Naumes sold its pear orchard to Grants Pass because it couldn’t find another buyer for 250 acres of prime exclusive farm-use land, a mere two miles from the city limits.  Who with the money for 250 acres, or even 80 acres, would buy farmland in Oregon, where one cannot do anything with the land but farm it?  In this case, only the City’s Council and a few staff, who don’t know enough about farming to know what an expensive asset an orchard is to maintain, or how hard this one is to get rid of.
 
The City thought it was buying future parkland for a really good price when it bought the Naumes property and called it the River Road Reserve.  But it had really bought a sacred white elephant.
The sacred white elephant comes from a story of an Eastern Potentate who, when he wanted to ruin a courtier, gave him the court’s sacred white elephant.  The courtier couldn’t put it to work, since it was sacred, but he had to feed it, which was expensive enough to ruin a man.
 
Orchards are expensive to maintain.  Most fruit trees want to grow tall; we like to keep them down where the fruit is easy to pick.  Such pruning destroys the tree’s natural form and makes it a slave to regular bi-yearly pruning, else it will grow dense and breed insects and diseases.  Crowding fruit trees together over a big piece of land also breeds pests and diseases.  That’s why Jackson County’s fruit growers put out the AbandonedOrchards video on www.RogueTV.org  in its “Video on Demand,” to save their own commercial orchards from fast-spreading diseases like fire blight, which devastated their orchards two decades ago.

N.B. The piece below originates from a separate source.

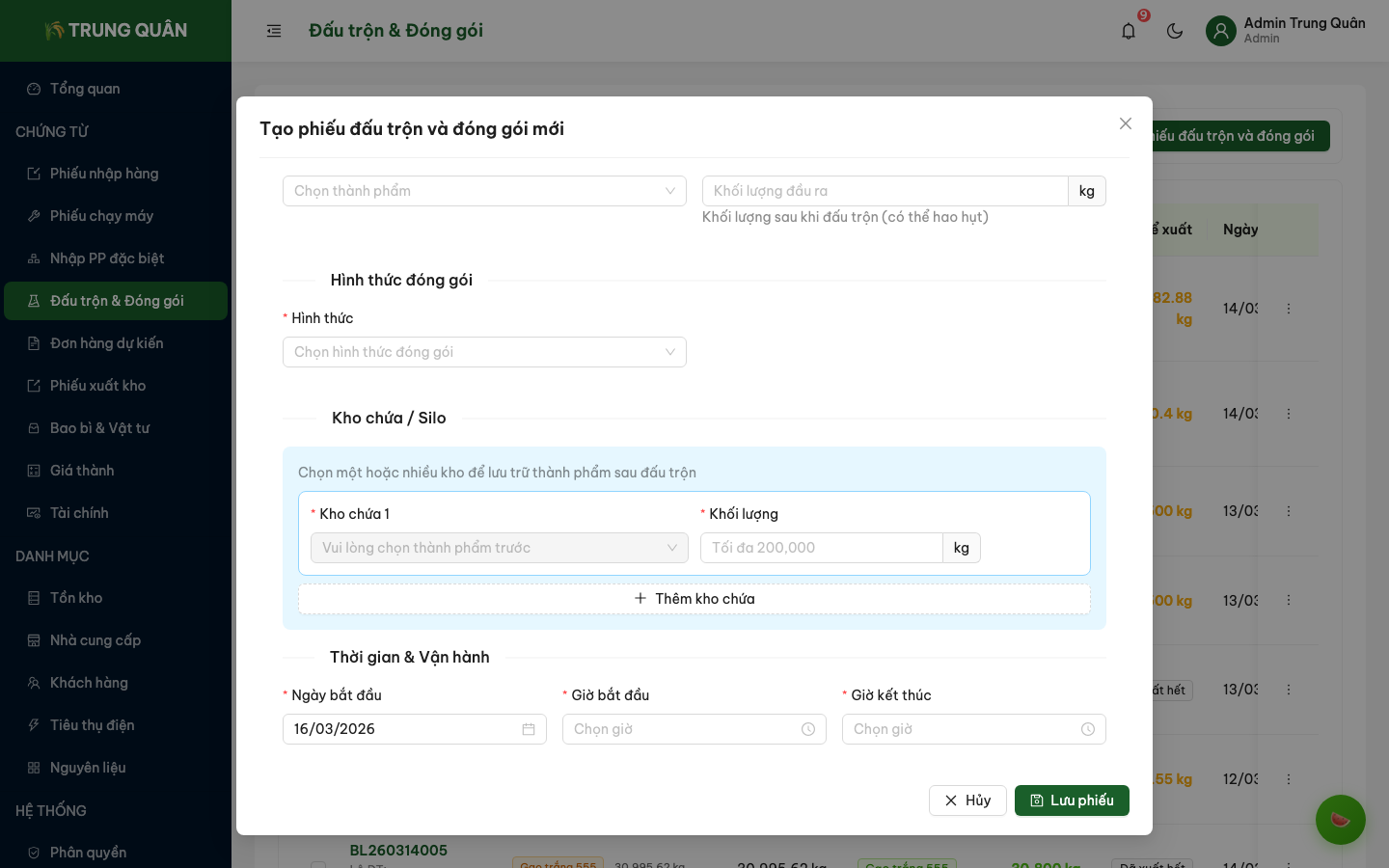Viewport: 1389px width, 868px height.
Task: Focus the Khối lượng đầu ra field
Action: point(885,191)
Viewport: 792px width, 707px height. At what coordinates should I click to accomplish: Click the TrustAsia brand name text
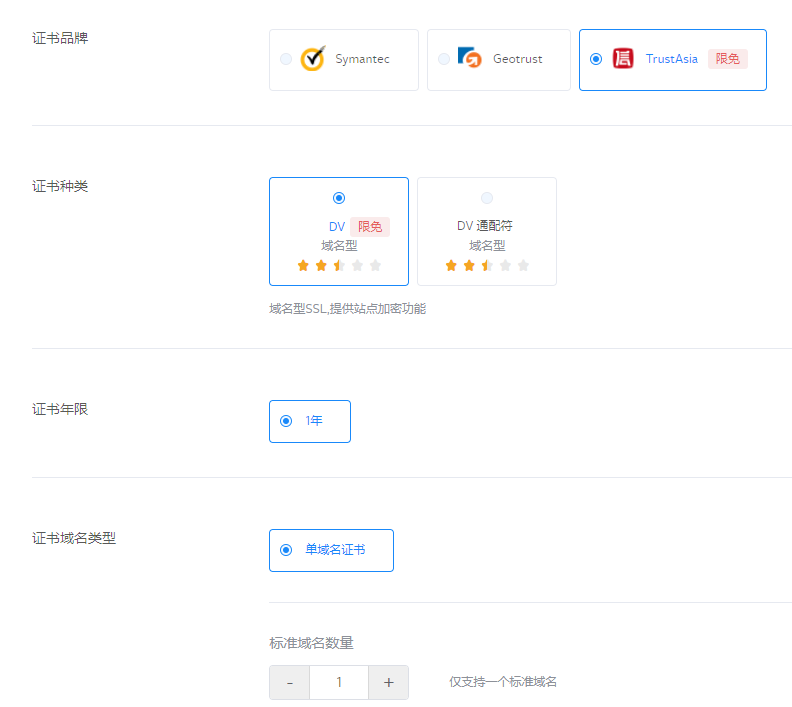pyautogui.click(x=671, y=59)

Apart from these problems, weeds can become a nuisance and sometimes a fire hazard, which applies to most farmland.  Even hayfields need regular cutting and weeding if they are not to breed noxious weeds like star thistle and blackberries.
If not for Oregon’s land use law, Naumes could have sold their farm to a developer who would have gladly taken out that orchard and built houses, businesses or factories, or split it into 5-10 acre lots that ordinary folk can afford to buy and even farm.  Senate Bill 100 has turned all of Oregon’s large farms into sacred white elephants that cannot be split or easily sold, but are still as expensive to maintain as any large farm. 

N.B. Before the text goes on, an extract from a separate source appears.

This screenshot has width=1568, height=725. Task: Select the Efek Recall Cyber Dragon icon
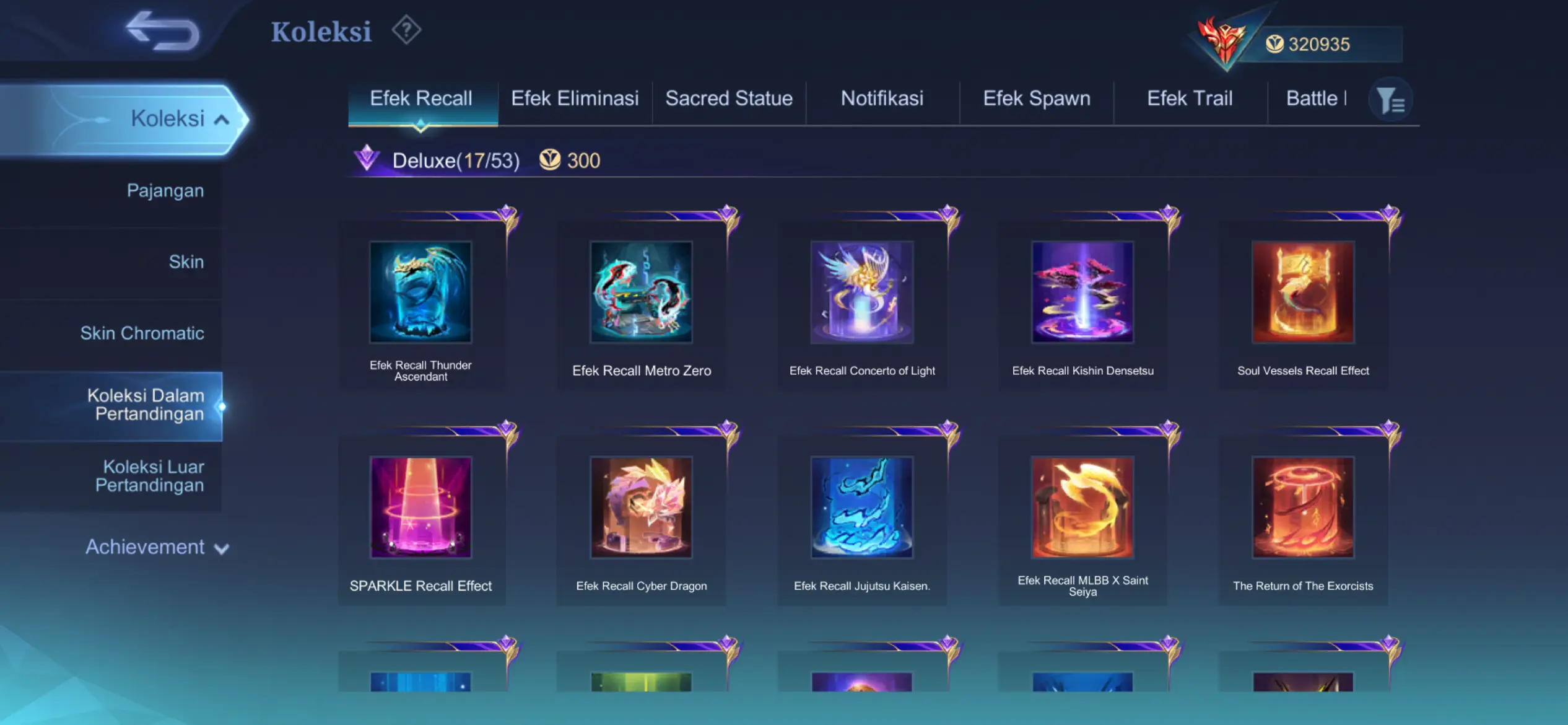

This is ruining our farmers and our farms.  Their owners are getting old and want to break up their farms and sell them to younger folks, but the people with the money who want to buy Oregon’s white elephants are rich retirees building 80-acre vineyard estates.  Little wonder that our large farms are slowly turning into hay fields and we are over-planted in grapes.

Published at Yahoo Voices under Land and Liability #11.

1 comment:

  1. The RogueTV.org link no longer lists the Abandoned Orchards video. I am trying to locate it.